BEGIN DATA IN THIS EXERCISE

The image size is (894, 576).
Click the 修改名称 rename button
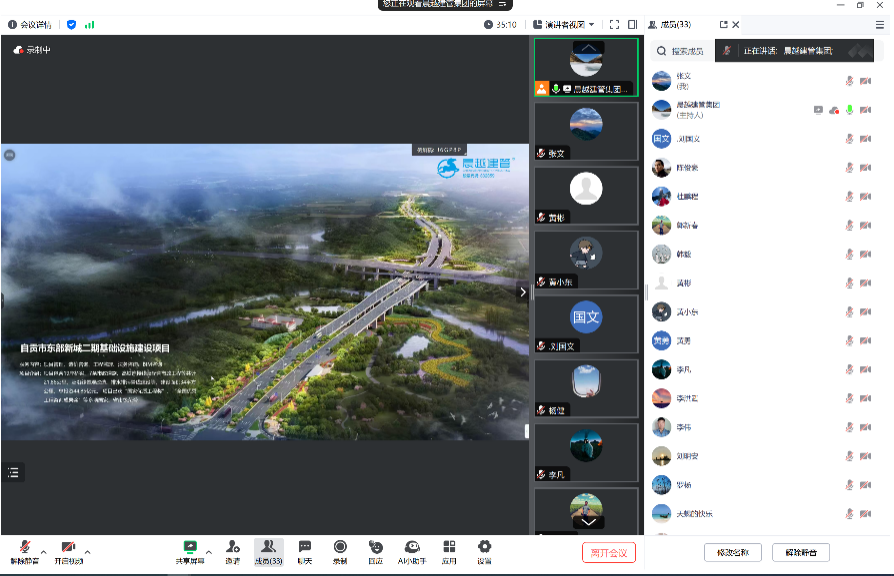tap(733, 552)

END DATA IN THIS EXERCISE
BEGIN DATA IN THIS EXERCISE

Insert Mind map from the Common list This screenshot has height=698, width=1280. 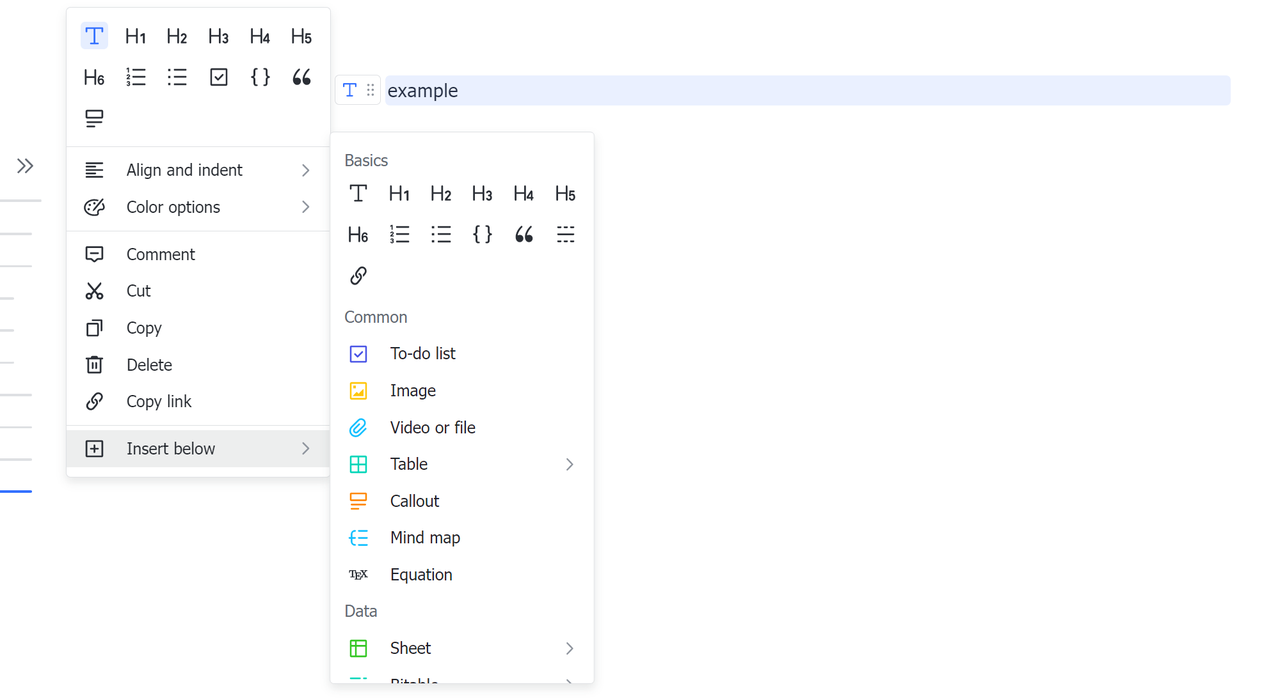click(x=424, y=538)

END DATA IN THIS EXERCISE
BEGIN DATA IN THIS EXERCISE

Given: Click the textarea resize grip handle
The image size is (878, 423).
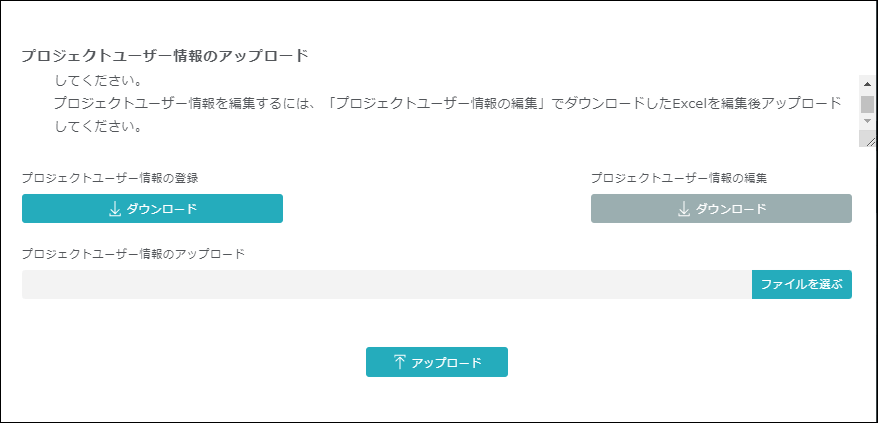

END DATA IN THIS EXERCISE

- **PROBLEM**: Search the records above for the string "image" and copy each line that holds it.

- **OUTPUT FOR THIS TASK**:
The image size is (894, 576).
The image size is (878, 423).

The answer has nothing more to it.